Current indicators of the global food supply are not promising and could lead to crises on a global scale. Rapid population increases, severe climate changes, high food prices, and the depletion of available resources to produce more meat are all factors that indicate the signs of a global food crisis that will only be solved by developing new foods and adopting different patterns from what is currently prevalent.

Meat is considered a scarce food in some developing countries already due to its exorbitant prices. During the next five years, the price of meat will double in the wealthy countries as well, in Europe and North America. The situation in these countries may be due to eating meat on occasions, as was the case in the Middle Ages.

One of the latest discoveries is a berry growing in Africa that can turn any food into a sugary taste, even lemons and salts. It is currently used in Japan to combat sugar addiction, and this pill is chewed before eating foods without sugar to change its taste to a sugary taste, and it saves those who eat it with the calories associated with sugary foods.

In the field of searching for new food sources, scientists are currently searching in several directions, the most important of which are:


They are abundant in shallow salt water and provide a healthy food source not only in providing food, but also in improving health. In research conducted at the University of Newcastle in Britain, it was confirmed that eating seaweed helps reduce weight by preventing the body from absorbing fats from the foods we currently eat.

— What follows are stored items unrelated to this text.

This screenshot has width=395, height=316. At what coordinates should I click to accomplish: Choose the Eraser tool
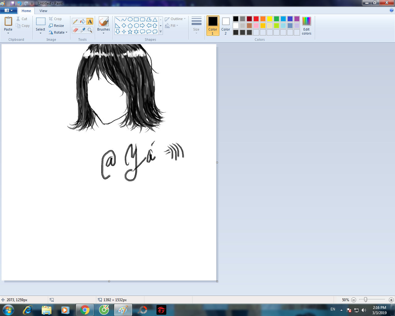click(x=75, y=30)
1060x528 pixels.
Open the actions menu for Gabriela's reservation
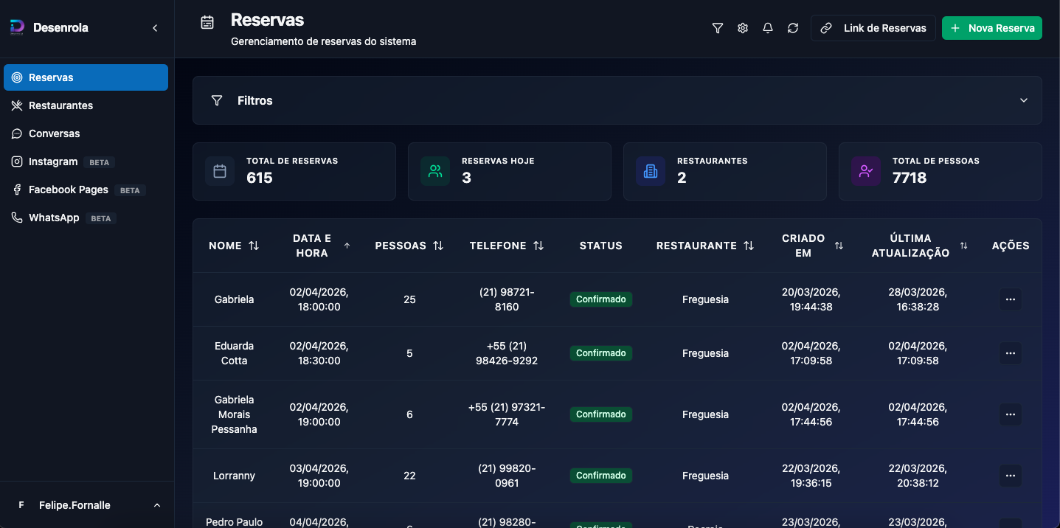click(x=1010, y=299)
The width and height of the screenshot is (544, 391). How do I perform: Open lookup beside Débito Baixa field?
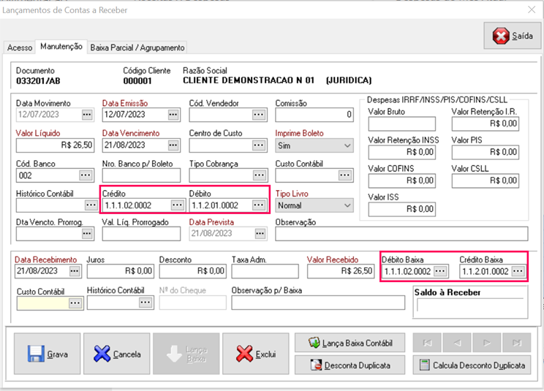(x=439, y=271)
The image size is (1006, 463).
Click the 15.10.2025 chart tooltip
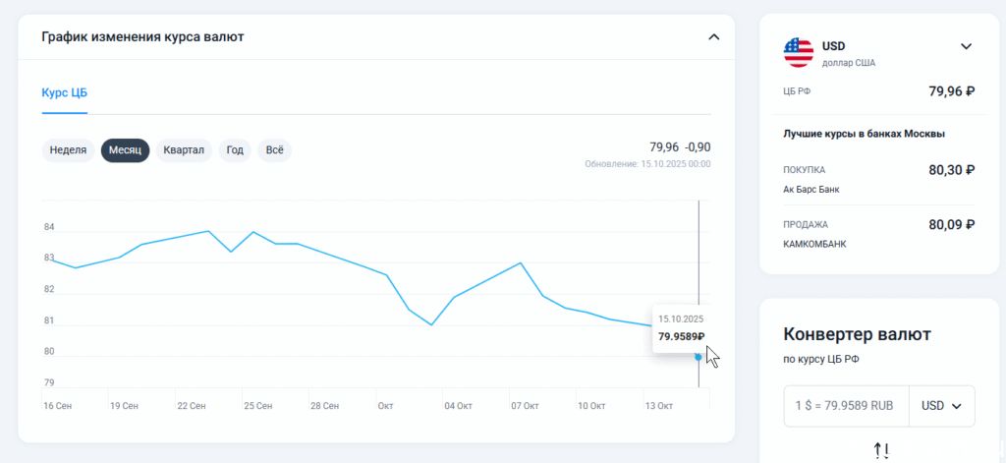click(x=683, y=327)
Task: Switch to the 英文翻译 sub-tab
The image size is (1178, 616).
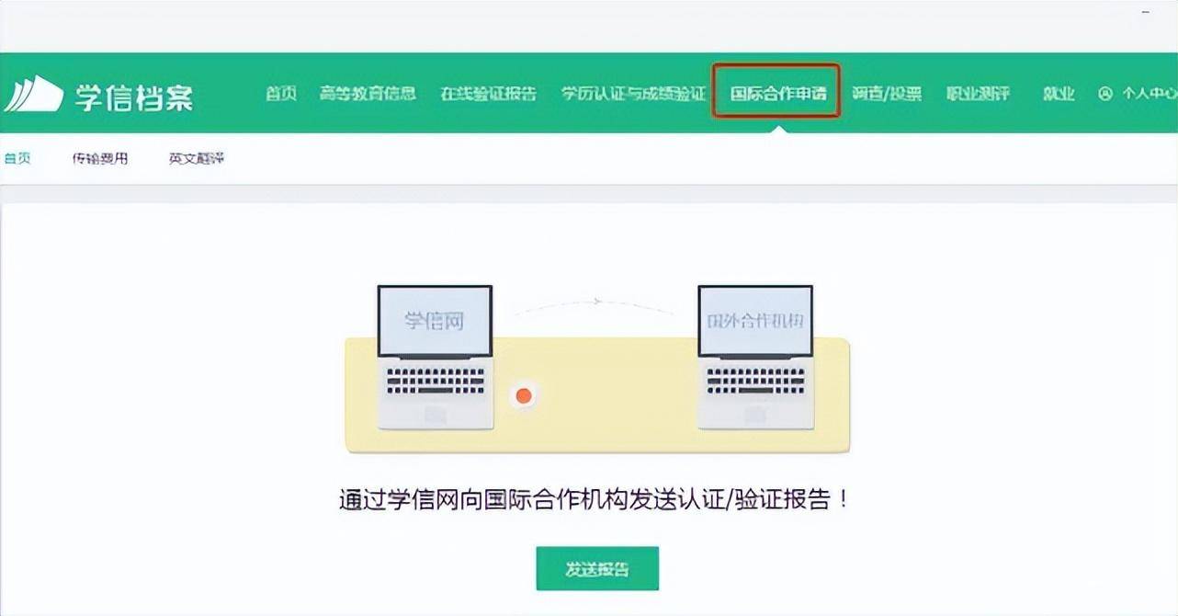Action: pyautogui.click(x=197, y=158)
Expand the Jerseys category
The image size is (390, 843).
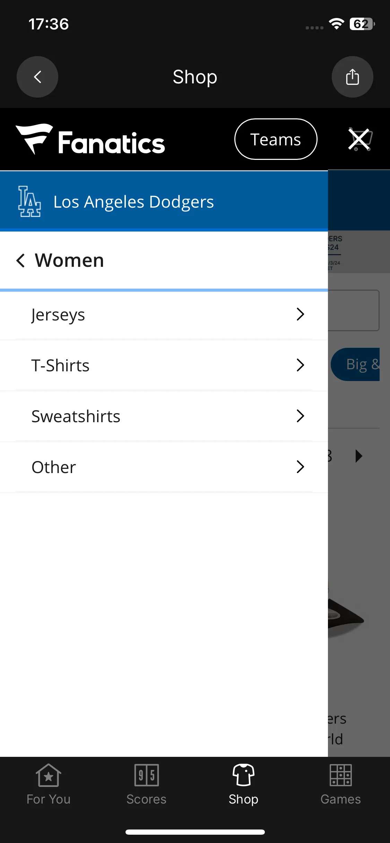tap(164, 315)
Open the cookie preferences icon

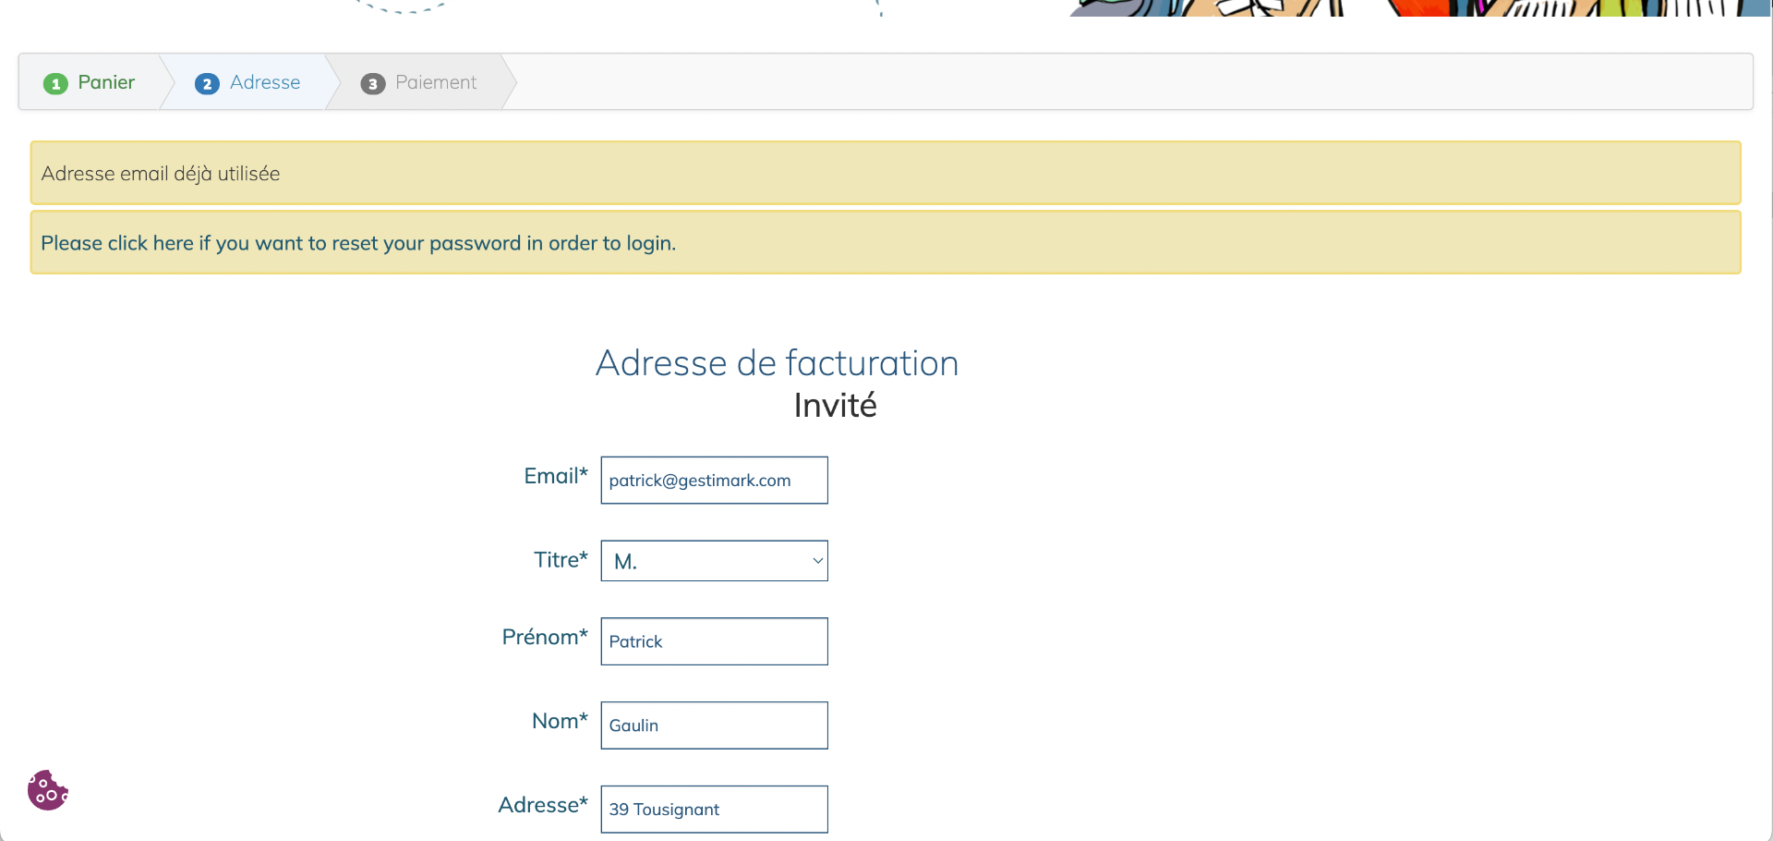click(x=47, y=790)
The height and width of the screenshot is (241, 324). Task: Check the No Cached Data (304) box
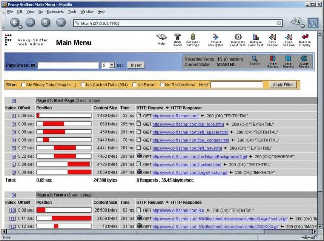coord(83,85)
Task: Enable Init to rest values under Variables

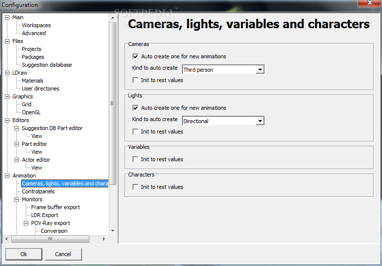Action: 135,160

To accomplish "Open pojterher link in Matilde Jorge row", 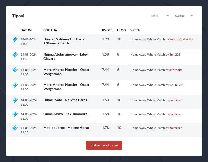I will [175, 128].
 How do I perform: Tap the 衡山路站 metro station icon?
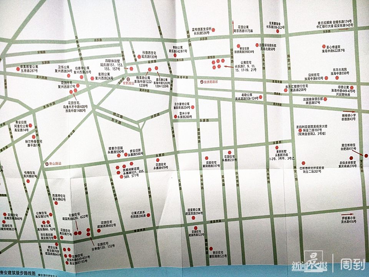point(46,163)
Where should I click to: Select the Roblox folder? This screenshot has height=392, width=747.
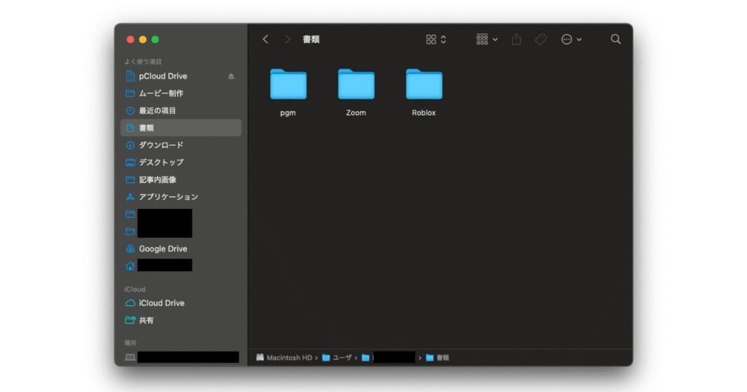pyautogui.click(x=424, y=84)
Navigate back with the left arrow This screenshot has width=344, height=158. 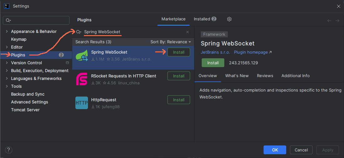click(329, 21)
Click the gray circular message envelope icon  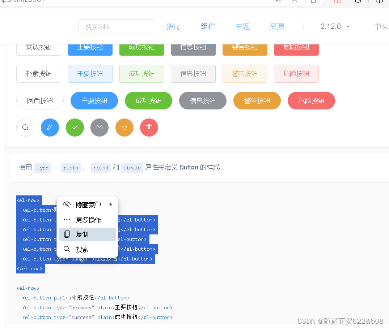(100, 127)
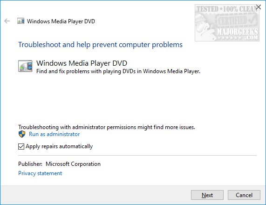Open the Run as administrator link
This screenshot has width=266, height=205.
tap(55, 134)
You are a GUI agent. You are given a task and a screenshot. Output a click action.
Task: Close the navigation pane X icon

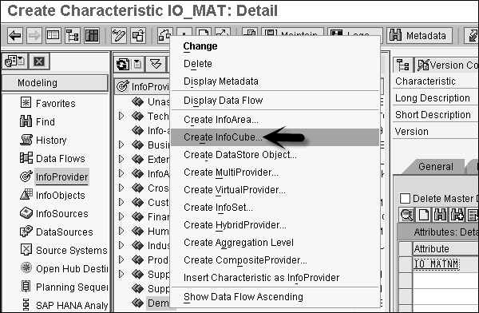39,61
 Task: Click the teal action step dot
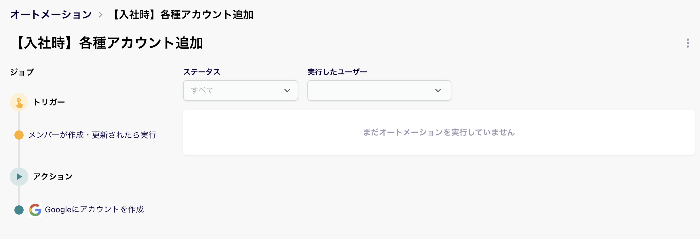[19, 210]
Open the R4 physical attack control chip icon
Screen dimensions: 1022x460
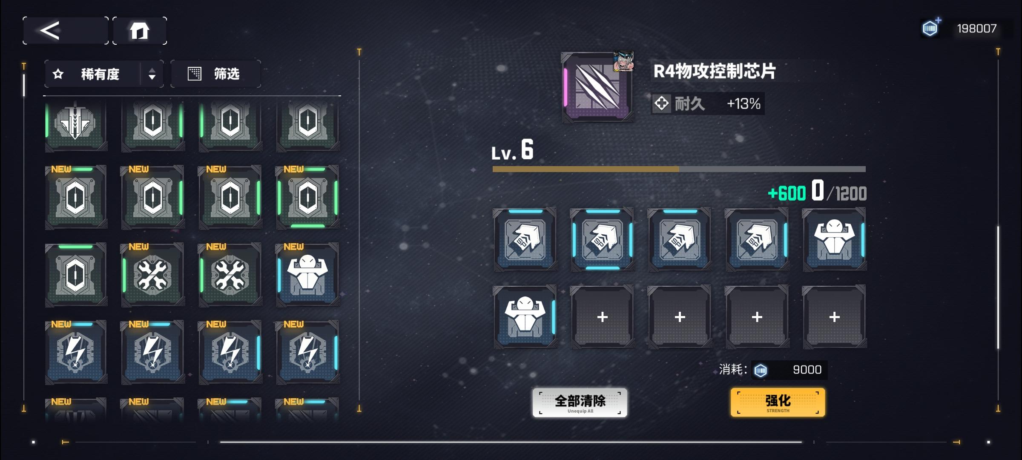click(x=597, y=88)
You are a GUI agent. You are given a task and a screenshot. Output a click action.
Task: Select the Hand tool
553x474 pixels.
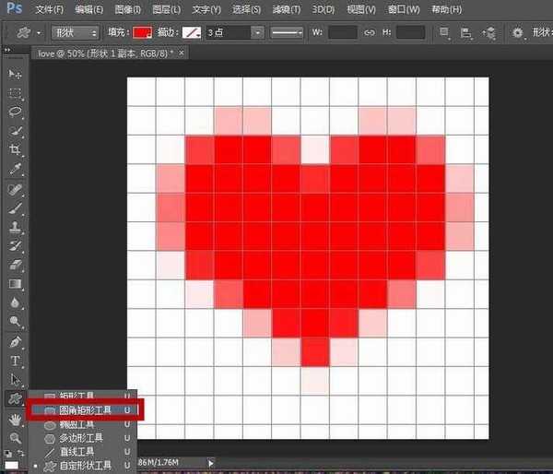tap(15, 419)
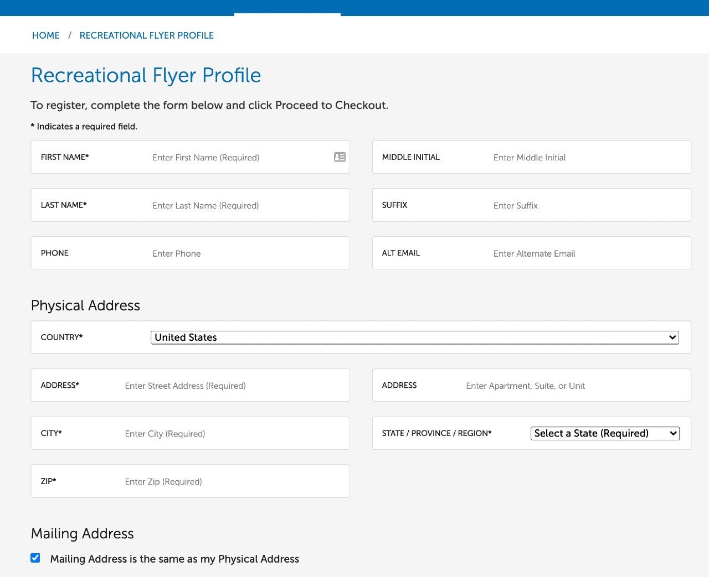The image size is (709, 577).
Task: Select the Alternate Email field
Action: [x=587, y=253]
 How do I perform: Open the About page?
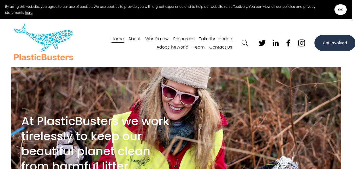tap(134, 39)
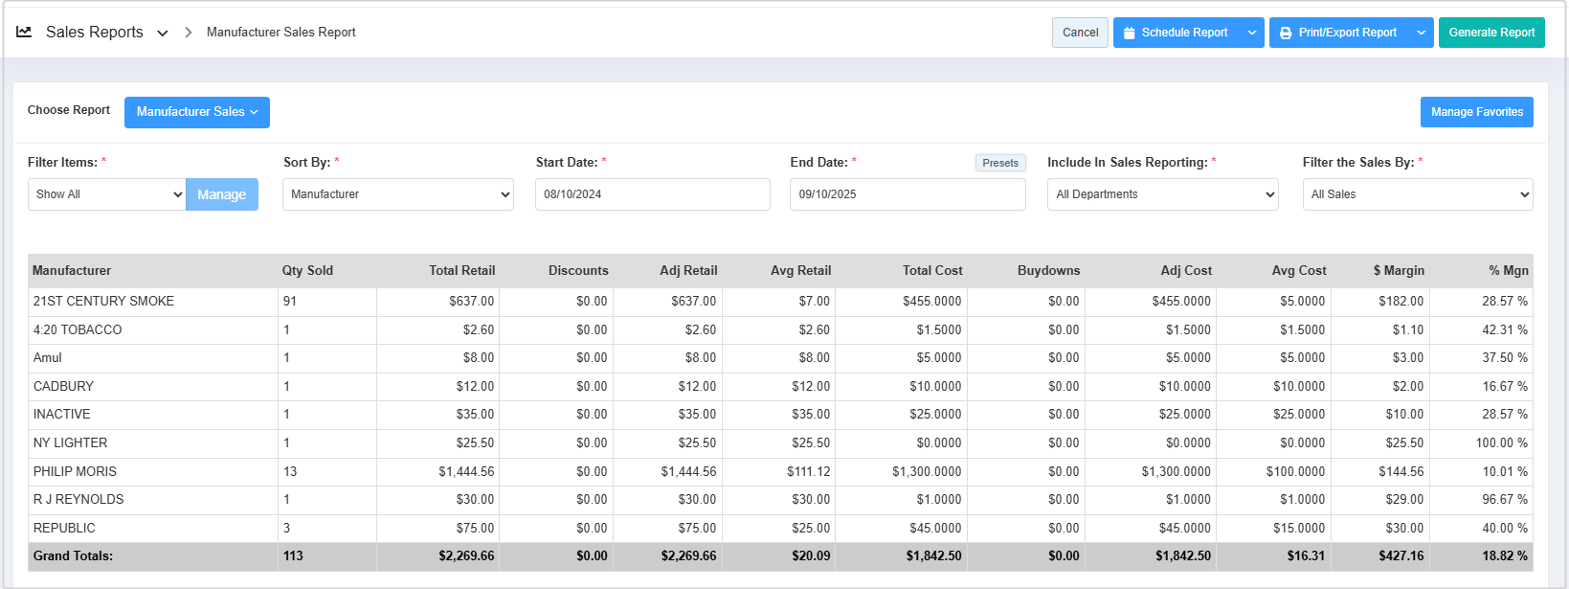Click the Qty Sold column header
The image size is (1569, 589).
[307, 271]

Seaweed is found among the foods sold in Chinese restaurants now, but in the future it may spread to supermarkets to cover any global food shortage. It is one of the fastest growing plants in the world, and it can be added to bread, cheese and preserves to reduce salt levels and raise vitamins. There are more than 10 thousand species of seaweed in the world.


Insects provide a high protein nutritional value equivalent to eating meat. British university research says that raising insects for food is less expensive than raising cows, consumes less water, and does not have a harmful carbon footprint.

In addition, there are more than 1,400 species of insects that are suitable for human food. Burgers and sausages can be made from insects with a taste similar to current animal products. Locusts are considered a future food source and can be prepared by barbecue or made into other foods.

European countries are currently spending large sums on research and development of laws regulating insect farms and their human consumption in food. Indeed, there are African countries that consume insects in their daily food, but transporting them to the world requires a persuasion campaign for the public opinion, perhaps by replacing the word insects with another word.